- _EXERCISE TASKS_
1 - Duplicate the passage of the gold report starting at "I was so dumbfounded" and ending at "she hung up.".
2 - Using the gold report, decide whether each statement agrees with it: (a) In 1963 a gallon of gasoline in America sold for 31 cents. (b) Gold's average price in 1979 was $950. (c) King Solomon bought horses in Egypt for 150 shekels of silver each. Answer yes or no for each and quote the deciding words.
3 - What does the gold report give as gold's primary purpose?

- _TEXT TO READ_
-- BEGIN --

Casey's Gold & Resource Report

Aug 14, 2009

"There's no reason to invest in gold," said the finance editor of a major newspaper interviewing me. "If gold goes up because of inflation, then so does everything else, so why buy it? It's not really a good investment."

She was serious. Yes, she is a finance writer. And yes, it's a newspaper you've heard of.

I was so dumbfounded that I must have sounded like an infant struggling to form its first words when I attempted to counter this inane line of thinking. Tell me you're a deflationist, tell me the Fed will rescue us, tell me foreigners will keep buying our debt - but don't tell me that gold serves no purpose!

I tried to point out the exploding monetary base, the soaring debt, the failing economy - but it was readily apparent her mind was made up. The interview was over and she hung up.

It may sound vengeful, but I'm tempted to keep a list of people whom I could remind someday of their negative comments about gold. I'd put "Betsy" at the top. I probably would chicken out in the end, but right now it's a wonderful reminder of why we're not in a bull market mania yet. Besides, I think the odds are stacked in my favor that she'll someday be buying insanely inflated gold stocks from me. I'll have to thank her then.

But I can address Betsy's misunderstanding now, because part of what she said is correct: gold is not an investment. Gold's primary purpose is to preserve your purchasing power. Whether it be roaring inflation, or dollar debasement, or economic upheaval, or out-of-control government spending, it has been the absolute best form of protection throughout the history of mankind. And I can prove it.

Let's trace what an ounce of gold or silver - true money - has been able to purchase at various periods in history, and how it compares to today.

1979: Gold's average price that year was $306.68. This bought an average-priced full-size bed.

Today, 30 years later, $950 would still buy you a full-size bed.

1963: A gallon of gasoline in America sold for 31 cents. This meant that 3 silver dimes could buy a gallon of gasoline. The total weight of silver in 3 silver dimes is .217 of an ounce.

Today, 3 silver dimes would buy a gallon of gasoline anywhere in the U.S.

600 AD: In the Middle East, a chicken at the time of Mohammad would cost a family one silver Dirham (3 grams).

Today, 1,400 years later, a chicken in the Middle East would still cost a family one silver Dirham.

Time of Christ: Under the Roman Empire, an ounce of gold purchased a Roman citizen his toga (suit), a leather belt, and a pair of sandals.

Today, one ounce of gold will still buy a man a suit, a leather belt, and a pair of shoes.

400 BC: Some scholars report that during the reign of King Nebuchadnezzar, an ounce of gold bought 350 loaves of bread.

Today, an ounce of gold still buys about 350 loaves ($950 divided by 350 = $2.71/loaf).

1000 BC: King Solomon was known to have purchased many horses for his army. Historical records show he bought them in Egypt for 150 shekels of silver each. 150 shekels was about 55 troy ounces of silver.

-- END --

- _RAW DATA_
-- BEGIN --

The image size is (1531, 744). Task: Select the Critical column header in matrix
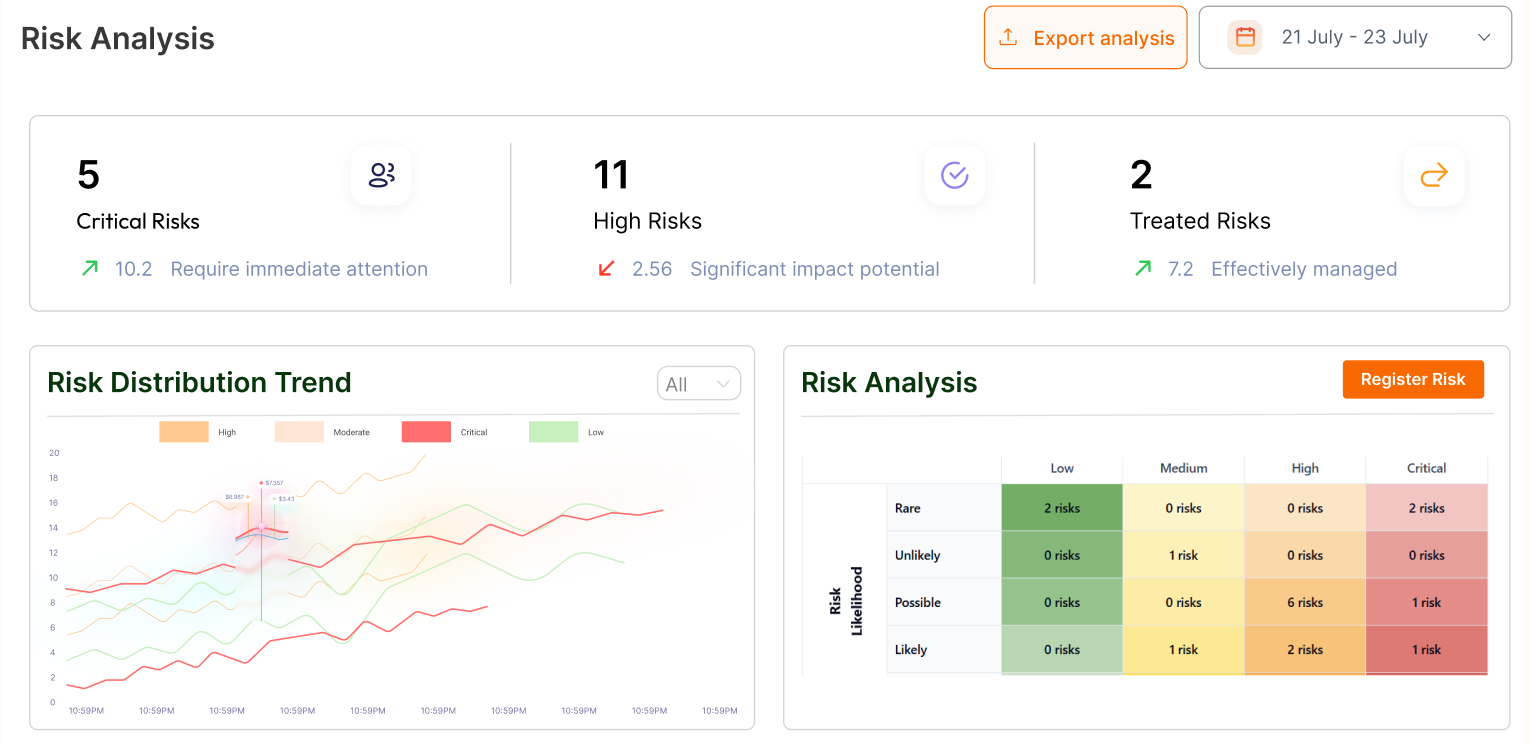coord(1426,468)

-- END --

- _TASK-BY-TASK ANSWERS_
1 -
I was so dumbfounded that I must have sounded like an infant struggling to form its first words when I attempted to counter this inane line of thinking. Tell me you're a deflationist, tell me the Fed will rescue us, tell me foreigners will keep buying our debt - but don't tell me that gold serves no purpose!

I tried to point out the exploding monetary base, the soaring debt, the failing economy - but it was readily apparent her mind was made up. The interview was over and she hung up.

2 -
(a) Yes: "A gallon of gasoline in America sold for 31 cents."
(b) No: "Gold's average price that year was $306.68."
(c) Yes: "he bought them in Egypt for 150 shekels of silver each."

3 - To preserve your purchasing power.